Just had to open a tuna can with a spoon. Gave me a sense of hunting for my own food.
Someone carved 'Hank' in all caps in the snow outside my apartment building so naturally I turned the capital H into a K and added an S to the front.
I think college has really matured you.
Your dad's facebook is ejaculating midlife crisis all over my minifeed
Saw the college gyno today. It has now been medically confirmed that I have a perfect vagina.
she made me take her to the grocery store to buy a gallon of sweet tea and a shit ton of band aids, the cashier asked if someone was hurt and she replied "not yet.."
Let's just say my vagina is not superimpressed with the superintendent of schools.

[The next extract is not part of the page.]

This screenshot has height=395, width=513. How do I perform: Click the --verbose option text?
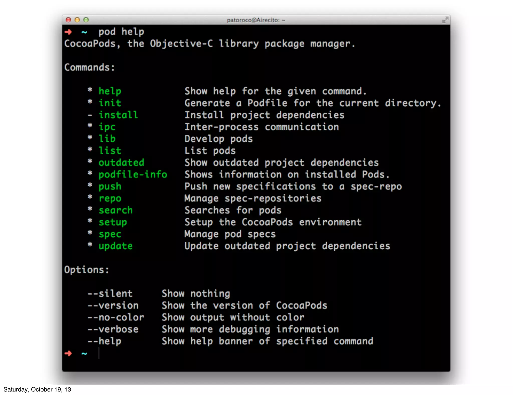(x=113, y=329)
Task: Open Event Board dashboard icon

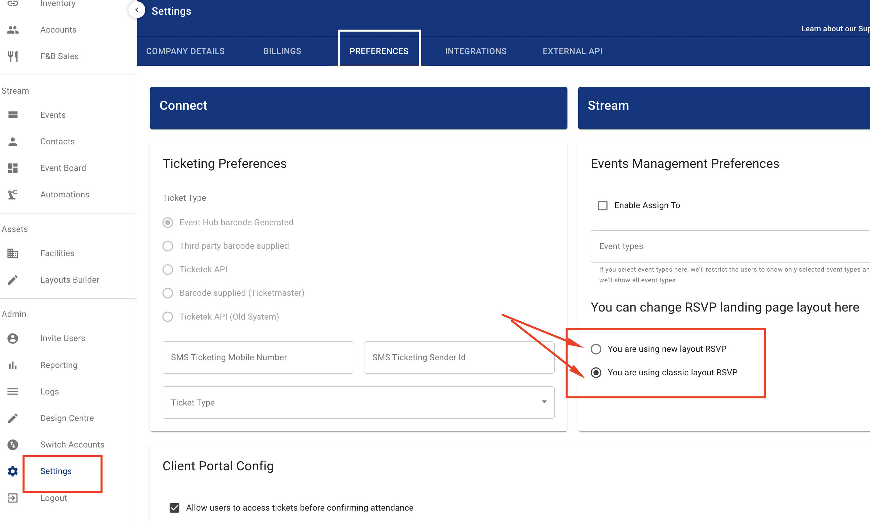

I drink way too much to have a type. Last weekend I picked up a guy who calls me "baby girl"
Dude. Get me out of here. I'm surrounded by glitter-faced 40 year olds in halter tops. The desperation here is so thick you can taste it.
The dorm caught on fire so it turned into a 5am pool party
he's like watermelon oreos; I know they're gross and weird and I shouldn't like them, but I can't stop eating them because they're there.
Any man who can do squats while fucking you is a man worth keeping.
Get here now. There’s a guy dressed as Captain Morgan handing out miniature bottles of Captain Morgan.
I’m glad they have a happy marriage but why do they have to inflict it on the rest of us?
At Target. Everyone is stocking up on food and flashlights for this storm. I stocked up on beer. Dont judge me, it was on sale...
Omg. I checked my purse this morning and I'm pretty sure drunk me stole a frat guys tube of crest 3d white toothpaste. Like that's pretty fucked up but I think if I knew someone did that to me I'd probably still invite them over again cuz I'd be like, "this girl's creative, and has good hygiene."